Starting Wednesday, the fire will be handled by a Rocky Mountain Area Incident Management Team Black, a Type 2 team. The fire is currently being handled by a Type 3 team, and Type 2 team members are shadowing and meeting with the Type 3 team before they take over.
Type 2 team members are called in for more complex fires after an in-depth analysis by a fire manager.
“The public and firefighter safety is always No. 1,” Vann said.
While the fire made minimal movement Tuesday, Vann said he expects it will be burning for several months, though he said it is difficult to predict how large it will grow. The Forest Service also has implemented several closures for popular trails along Seedhouse Road just north of Clark in Routt County.
Trails include Gilpin Lake, the Zirkel Circle, Gold Creek Lake, Three Islands Lake, Mica Lake, Mount Zirkel Summit, a section of the Continental Divide Trail and more. The closure extends from the national forest boundary near Clark, north to Big Agnes Mountain, east over the divide to the forest boundary in Jackson County near Red Canyon and south to Mount Ethel. The closure includes the popular Slavonia Trailhead.
“This is probably going to be a longer duration fire, much like Middle Fork,” Vann said, as much of the fire is located in remote parts of the forest that can be difficult or unsafe for firefighters to reach.
The Middle Fork Fire burned about five miles south of the current fire last September and grew to 20,517 acres before it was suppressed.
While current closures may be an annoyance, Vann said they are necessary for both the safety of recreationalists and to protect firefighting resources. When firefighters see or hear of people in areas near the fire, they have to divert resources away from the fire to get people out of the area safely.

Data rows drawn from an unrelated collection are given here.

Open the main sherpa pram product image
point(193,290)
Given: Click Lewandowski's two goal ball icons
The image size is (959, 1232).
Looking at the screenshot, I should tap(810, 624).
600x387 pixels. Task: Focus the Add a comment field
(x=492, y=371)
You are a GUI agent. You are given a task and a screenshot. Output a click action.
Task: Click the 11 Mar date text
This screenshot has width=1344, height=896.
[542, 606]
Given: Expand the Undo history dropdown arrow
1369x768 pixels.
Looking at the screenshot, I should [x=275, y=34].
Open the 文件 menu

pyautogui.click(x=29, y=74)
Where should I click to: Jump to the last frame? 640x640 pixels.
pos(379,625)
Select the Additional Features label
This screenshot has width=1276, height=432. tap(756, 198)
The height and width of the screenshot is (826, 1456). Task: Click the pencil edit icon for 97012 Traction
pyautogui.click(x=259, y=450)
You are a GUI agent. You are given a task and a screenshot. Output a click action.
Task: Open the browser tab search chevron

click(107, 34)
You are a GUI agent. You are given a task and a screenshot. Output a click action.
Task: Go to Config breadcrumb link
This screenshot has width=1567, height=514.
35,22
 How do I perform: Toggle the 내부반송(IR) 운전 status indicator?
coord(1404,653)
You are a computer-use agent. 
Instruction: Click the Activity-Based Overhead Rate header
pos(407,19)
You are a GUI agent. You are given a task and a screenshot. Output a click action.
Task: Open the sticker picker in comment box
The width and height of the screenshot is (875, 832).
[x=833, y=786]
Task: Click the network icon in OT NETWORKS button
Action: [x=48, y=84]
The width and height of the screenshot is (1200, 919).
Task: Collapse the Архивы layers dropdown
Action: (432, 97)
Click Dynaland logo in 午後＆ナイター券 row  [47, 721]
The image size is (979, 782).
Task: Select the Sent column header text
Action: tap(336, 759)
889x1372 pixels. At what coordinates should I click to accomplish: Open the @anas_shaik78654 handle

The Forest Service implemented the closures Sunday, and Vann said firefighters have encountered multiple people in restricted areas. While no one has faced a penalty yet, Vann said anyone recreating in a closed area could be facing a fine of at least several hundred dollars.
The Muddy Slide Fire is also still burning in South Routt County. According to an update an Inciweb posted Tuesday morning, that fire is burning at 4,093 acres and is 57% contained.